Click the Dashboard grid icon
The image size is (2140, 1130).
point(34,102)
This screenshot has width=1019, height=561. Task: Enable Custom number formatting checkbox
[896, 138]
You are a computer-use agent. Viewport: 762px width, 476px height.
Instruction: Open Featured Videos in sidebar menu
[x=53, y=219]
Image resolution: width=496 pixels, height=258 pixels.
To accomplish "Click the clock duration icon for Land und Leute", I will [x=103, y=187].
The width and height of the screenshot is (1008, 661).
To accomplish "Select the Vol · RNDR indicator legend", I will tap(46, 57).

---

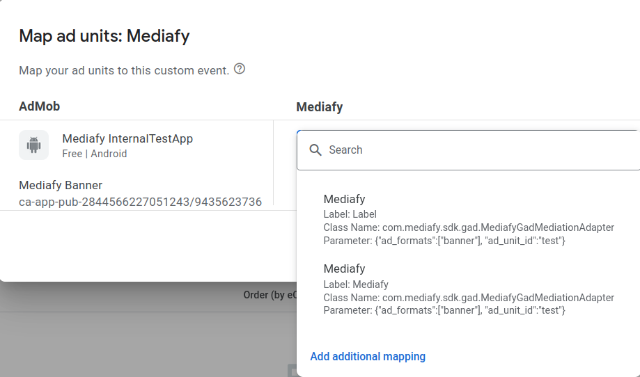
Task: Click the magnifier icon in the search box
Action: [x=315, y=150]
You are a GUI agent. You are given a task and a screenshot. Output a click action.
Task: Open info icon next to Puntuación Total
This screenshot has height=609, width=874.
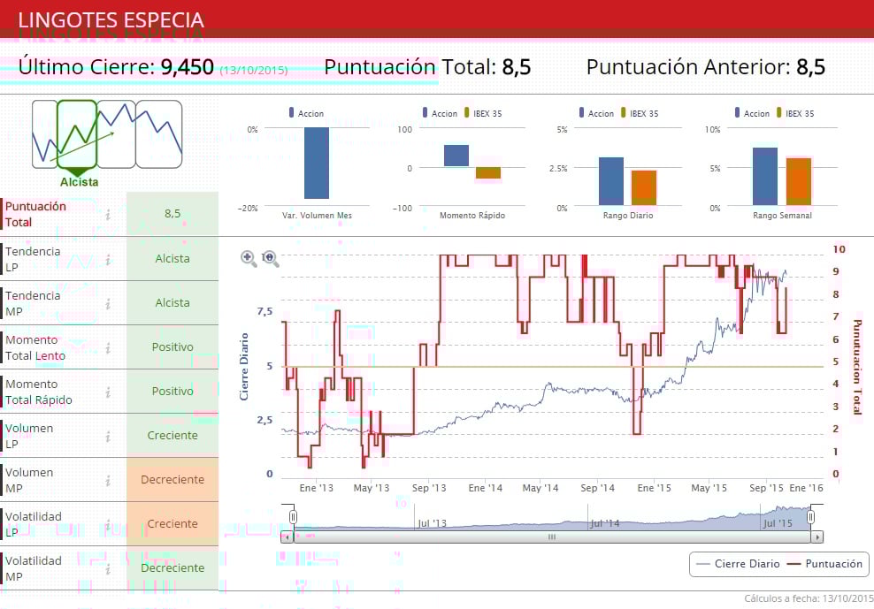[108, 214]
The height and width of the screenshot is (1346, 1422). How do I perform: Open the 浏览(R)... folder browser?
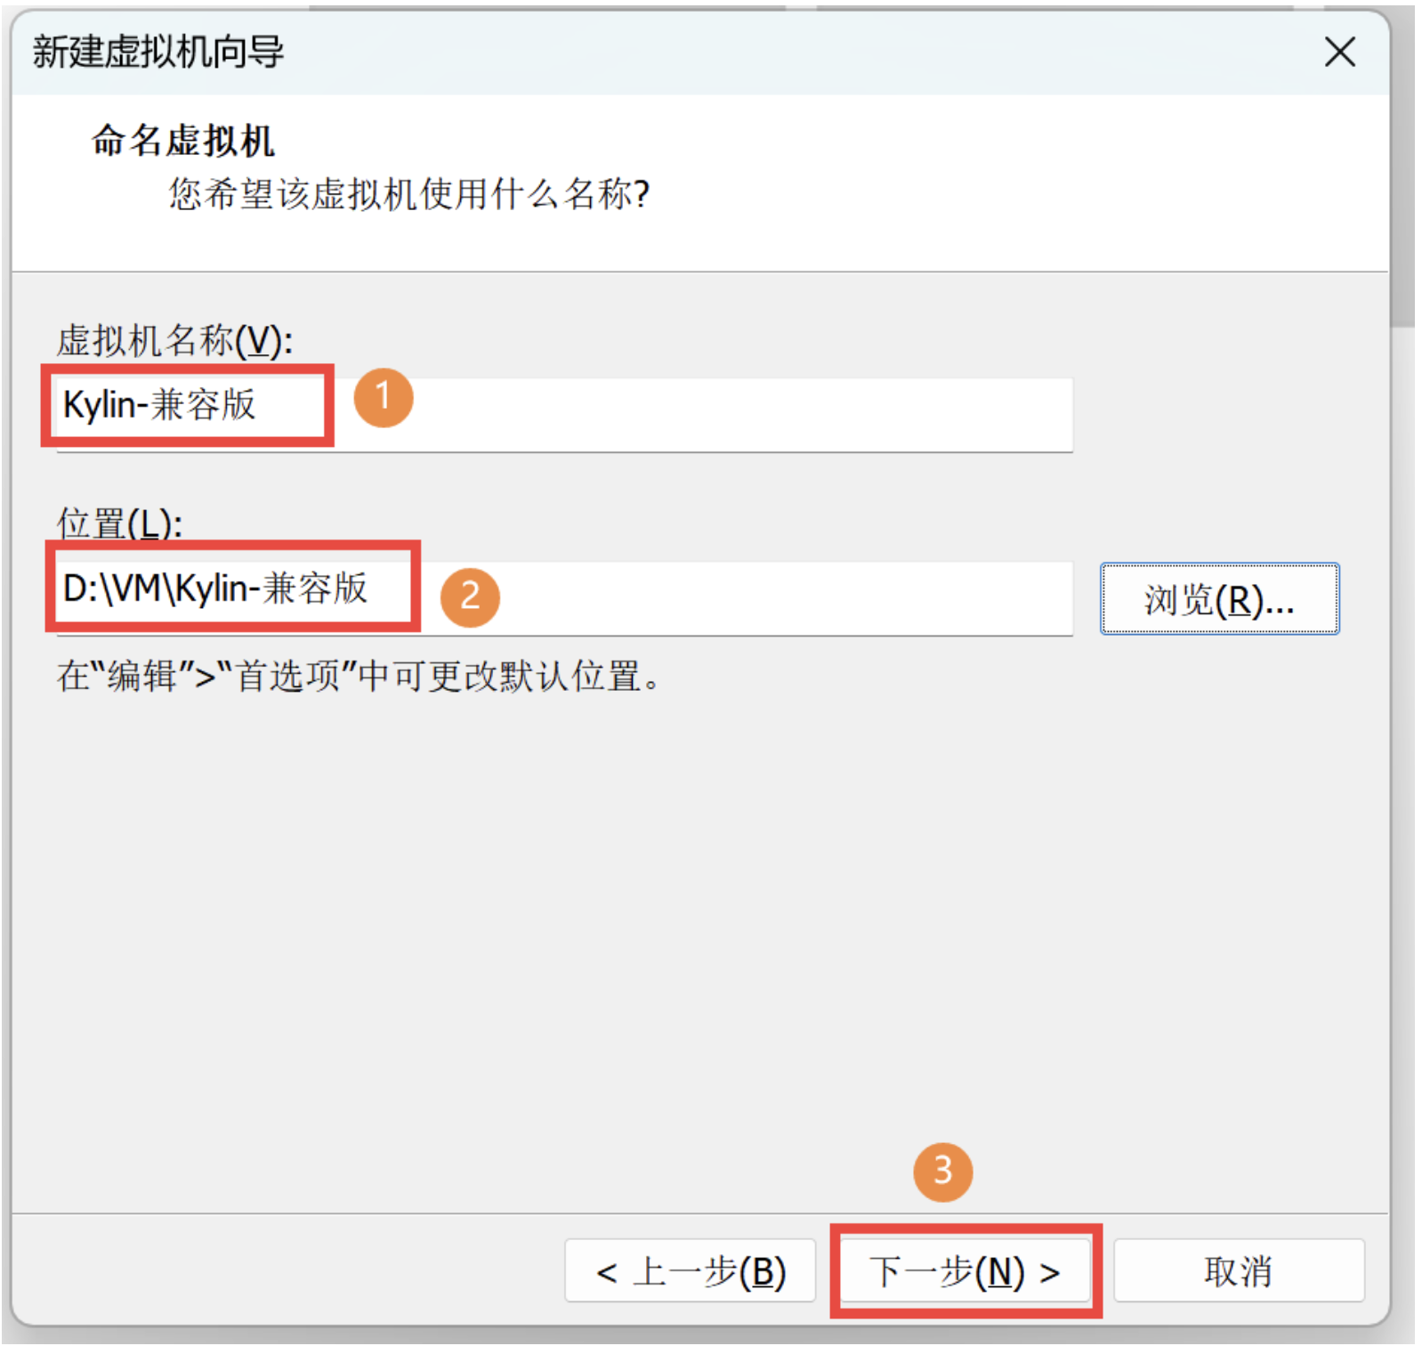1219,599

---

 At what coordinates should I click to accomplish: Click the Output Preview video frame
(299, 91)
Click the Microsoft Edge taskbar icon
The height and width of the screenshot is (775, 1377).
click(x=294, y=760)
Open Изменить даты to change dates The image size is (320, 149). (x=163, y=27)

Exercise — After checking the entries, state how many lines contain "agent", and write nothing but the number.

Solution to this exercise — 2